• **INSTRUCTIONS**
1. In the Apache Beam question, which file does the pipeline open to read its SQL query?
2. Extend the Apache Beam question, picking up right after its final line of code.

• **PROVIDED PASSAGE**
1
votes

I try to rename bigquery rows in an Apache Beam Pipeline in Python like in the following example : Having 1 PCollection with the full data and 1 other with only 3 fields renamed col1 in col1.2, col2 in col2.2...

How can I apply my filter correctly to get that second PCollection with renamed rows ?

def is_filtered(row):
    row['col1'] == row['col1.2']
    row['col2'] == row['col2.2']
    row['col3'] == row['col3.2']
    yield row


with beam.Pipeline() as pipeline:
    query = open('query.sql', 'r')
    bq_source = beam.io.BigQuerySource(query=query.read(),
                                       use_standard_sql=True)    
    main_table = \
        pipeline \
        | 'ReadBQData' >> beam.io.Read(bq_source) \

    cycle_table = (
        pipeline 
        | 'FilterMainTable' >> beam.Filter(is_filtered, main_table))

• **GIVEN DATA**
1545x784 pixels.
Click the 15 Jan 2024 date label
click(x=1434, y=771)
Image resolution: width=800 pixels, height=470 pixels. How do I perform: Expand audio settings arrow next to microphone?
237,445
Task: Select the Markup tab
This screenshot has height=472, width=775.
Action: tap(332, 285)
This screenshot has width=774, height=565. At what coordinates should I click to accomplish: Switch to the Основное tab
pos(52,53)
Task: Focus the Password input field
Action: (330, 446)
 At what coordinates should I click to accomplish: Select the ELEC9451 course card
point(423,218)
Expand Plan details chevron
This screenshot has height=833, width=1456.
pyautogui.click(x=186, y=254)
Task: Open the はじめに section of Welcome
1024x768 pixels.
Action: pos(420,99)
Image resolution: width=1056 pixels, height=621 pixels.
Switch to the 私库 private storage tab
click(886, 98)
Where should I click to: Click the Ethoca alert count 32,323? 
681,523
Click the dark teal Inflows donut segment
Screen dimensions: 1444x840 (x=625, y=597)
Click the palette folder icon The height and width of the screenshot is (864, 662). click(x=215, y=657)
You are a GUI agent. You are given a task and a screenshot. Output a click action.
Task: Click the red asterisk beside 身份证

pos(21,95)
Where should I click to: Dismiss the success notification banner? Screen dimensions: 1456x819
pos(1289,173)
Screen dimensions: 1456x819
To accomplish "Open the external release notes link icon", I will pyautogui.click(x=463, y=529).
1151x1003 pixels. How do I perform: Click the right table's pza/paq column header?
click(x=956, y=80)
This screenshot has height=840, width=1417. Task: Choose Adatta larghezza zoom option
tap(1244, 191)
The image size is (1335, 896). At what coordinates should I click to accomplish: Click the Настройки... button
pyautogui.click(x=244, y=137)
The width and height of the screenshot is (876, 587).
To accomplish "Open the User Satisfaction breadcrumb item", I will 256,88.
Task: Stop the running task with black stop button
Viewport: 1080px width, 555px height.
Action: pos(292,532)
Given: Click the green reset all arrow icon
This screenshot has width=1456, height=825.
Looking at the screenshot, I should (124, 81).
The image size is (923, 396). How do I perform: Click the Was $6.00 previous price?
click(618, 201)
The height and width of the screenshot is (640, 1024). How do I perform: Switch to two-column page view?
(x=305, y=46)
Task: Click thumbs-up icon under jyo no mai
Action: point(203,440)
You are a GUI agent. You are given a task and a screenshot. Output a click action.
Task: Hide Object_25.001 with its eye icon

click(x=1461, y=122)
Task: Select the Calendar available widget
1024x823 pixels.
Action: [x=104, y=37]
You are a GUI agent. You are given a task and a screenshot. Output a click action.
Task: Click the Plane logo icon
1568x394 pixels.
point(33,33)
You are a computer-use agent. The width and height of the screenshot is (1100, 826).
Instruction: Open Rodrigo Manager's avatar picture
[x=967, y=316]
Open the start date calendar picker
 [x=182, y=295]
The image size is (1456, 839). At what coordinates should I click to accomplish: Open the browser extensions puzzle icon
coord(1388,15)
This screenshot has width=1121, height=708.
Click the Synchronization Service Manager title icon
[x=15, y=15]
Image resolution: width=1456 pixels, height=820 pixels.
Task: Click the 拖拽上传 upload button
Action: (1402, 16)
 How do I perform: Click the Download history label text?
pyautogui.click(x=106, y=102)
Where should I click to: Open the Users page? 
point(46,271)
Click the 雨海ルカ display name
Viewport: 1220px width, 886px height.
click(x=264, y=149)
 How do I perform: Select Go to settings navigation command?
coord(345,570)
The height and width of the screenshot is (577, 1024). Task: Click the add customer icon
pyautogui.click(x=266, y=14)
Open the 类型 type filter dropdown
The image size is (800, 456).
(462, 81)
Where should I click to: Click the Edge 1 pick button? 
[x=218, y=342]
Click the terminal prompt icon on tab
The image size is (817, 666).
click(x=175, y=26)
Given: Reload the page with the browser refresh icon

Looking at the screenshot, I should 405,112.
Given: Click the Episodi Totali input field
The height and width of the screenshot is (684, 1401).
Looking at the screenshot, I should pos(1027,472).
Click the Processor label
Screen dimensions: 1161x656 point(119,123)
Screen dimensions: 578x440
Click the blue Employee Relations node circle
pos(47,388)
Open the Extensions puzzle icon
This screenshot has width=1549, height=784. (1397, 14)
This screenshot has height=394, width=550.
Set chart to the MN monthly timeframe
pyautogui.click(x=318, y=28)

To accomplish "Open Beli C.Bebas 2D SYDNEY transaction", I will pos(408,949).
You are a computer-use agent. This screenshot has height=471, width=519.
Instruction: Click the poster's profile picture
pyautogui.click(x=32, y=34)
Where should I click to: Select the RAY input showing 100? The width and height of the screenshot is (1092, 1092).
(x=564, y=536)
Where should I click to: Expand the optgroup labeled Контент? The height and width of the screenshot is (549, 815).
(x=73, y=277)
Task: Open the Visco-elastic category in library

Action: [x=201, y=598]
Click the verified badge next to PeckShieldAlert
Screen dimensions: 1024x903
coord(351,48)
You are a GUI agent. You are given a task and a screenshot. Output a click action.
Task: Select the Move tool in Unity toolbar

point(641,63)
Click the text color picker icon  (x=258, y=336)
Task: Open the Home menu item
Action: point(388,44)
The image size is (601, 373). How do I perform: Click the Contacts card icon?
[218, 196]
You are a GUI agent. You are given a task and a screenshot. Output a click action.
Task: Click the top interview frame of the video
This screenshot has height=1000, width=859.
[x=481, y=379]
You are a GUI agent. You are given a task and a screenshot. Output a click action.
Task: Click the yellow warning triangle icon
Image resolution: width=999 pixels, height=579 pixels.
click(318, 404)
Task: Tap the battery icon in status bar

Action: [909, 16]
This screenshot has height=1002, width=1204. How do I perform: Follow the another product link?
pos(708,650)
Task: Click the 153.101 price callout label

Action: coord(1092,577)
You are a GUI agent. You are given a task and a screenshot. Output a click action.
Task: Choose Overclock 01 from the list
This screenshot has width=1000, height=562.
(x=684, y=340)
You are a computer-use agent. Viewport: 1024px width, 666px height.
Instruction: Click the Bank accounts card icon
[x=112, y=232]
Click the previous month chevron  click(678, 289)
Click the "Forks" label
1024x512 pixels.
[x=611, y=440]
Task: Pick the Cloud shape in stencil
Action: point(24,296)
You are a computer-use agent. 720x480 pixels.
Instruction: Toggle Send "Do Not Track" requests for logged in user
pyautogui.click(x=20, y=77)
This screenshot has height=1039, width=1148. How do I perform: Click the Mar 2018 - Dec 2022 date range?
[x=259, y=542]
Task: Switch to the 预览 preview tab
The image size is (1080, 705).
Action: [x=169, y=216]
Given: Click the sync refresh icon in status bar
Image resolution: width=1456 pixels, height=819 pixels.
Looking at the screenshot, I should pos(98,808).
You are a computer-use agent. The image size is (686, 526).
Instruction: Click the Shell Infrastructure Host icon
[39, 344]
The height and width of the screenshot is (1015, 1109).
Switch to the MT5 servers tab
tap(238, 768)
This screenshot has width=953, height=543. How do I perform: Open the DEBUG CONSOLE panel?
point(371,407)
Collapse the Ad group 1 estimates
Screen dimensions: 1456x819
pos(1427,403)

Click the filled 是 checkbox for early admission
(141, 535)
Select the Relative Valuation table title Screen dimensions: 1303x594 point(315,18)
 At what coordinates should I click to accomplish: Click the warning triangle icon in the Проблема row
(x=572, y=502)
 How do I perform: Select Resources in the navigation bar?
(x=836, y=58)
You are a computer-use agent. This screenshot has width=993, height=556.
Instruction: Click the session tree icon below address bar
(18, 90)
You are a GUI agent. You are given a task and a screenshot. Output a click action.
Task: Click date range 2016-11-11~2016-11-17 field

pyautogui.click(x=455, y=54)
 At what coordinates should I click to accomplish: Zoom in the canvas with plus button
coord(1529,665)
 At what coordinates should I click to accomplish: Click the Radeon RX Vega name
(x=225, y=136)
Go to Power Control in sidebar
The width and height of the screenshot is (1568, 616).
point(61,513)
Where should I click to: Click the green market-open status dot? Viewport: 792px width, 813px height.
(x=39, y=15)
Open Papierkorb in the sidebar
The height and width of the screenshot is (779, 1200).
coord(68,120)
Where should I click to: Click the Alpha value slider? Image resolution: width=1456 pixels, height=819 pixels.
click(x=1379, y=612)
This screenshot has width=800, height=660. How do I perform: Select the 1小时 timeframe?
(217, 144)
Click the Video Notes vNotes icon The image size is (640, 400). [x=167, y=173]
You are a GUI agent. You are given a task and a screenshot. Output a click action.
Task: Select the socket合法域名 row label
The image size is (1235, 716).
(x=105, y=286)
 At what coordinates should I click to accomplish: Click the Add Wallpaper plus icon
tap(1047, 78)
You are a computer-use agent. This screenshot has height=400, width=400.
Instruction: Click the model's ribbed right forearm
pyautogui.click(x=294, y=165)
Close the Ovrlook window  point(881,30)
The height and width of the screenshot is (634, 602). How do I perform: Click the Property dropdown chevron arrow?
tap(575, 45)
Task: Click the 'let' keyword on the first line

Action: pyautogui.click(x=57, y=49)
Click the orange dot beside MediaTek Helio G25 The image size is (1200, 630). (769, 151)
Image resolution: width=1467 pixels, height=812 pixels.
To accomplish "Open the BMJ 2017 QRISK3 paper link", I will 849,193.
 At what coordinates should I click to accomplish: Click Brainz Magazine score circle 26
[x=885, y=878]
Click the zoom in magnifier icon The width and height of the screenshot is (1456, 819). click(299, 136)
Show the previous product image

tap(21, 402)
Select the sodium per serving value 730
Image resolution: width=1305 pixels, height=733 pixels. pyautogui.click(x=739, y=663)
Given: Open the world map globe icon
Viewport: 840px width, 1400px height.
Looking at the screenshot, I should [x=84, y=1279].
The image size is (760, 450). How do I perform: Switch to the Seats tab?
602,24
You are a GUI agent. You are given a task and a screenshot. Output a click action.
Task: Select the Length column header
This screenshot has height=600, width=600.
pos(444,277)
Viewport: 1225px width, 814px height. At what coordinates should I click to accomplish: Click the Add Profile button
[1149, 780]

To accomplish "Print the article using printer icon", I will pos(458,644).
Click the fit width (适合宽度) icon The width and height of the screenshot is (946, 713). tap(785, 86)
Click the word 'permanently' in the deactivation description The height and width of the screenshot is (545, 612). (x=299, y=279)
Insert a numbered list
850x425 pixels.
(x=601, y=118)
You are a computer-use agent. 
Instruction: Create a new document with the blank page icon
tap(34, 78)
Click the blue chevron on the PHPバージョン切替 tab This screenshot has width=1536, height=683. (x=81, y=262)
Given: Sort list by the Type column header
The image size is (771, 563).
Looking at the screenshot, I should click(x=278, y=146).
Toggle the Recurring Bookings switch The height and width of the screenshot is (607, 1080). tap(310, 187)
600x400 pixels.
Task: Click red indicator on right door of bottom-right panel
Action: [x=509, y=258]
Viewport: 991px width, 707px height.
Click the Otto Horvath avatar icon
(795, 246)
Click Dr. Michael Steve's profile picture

• **RESPONSES TO THE EXERCISE**
1. query.sql

2.
I also thaught about using Partition but the Partition examples I found were more about partitioning the content of the rows and not the row itself

1

1 Answers

1
votes

The Filter operator is used to create a PCollection with rows removed from the source (it is expected to return a boolean). Use the Map operator if you want to create a PCollection with rows transformed 1:1. Here is an example:

def filter_columns(row):
    return {'col1.2': row['col1'],
            'col2.2': row['col2'],
            'col3.2': row['col3']}


with beam.Pipeline() as pipeline:
    query = open('query.sql', 'r')
    bq_source = beam.io.BigQuerySource(query=query.read(),
                                       use_standard_sql=True)    
    main_table = \
        pipeline \
        | 'ReadBQData' >> beam.io.Read(bq_source)

    cycle_table = (
        main_table 
        | 'FilterMainTable' >> beam.Map(filter_columns))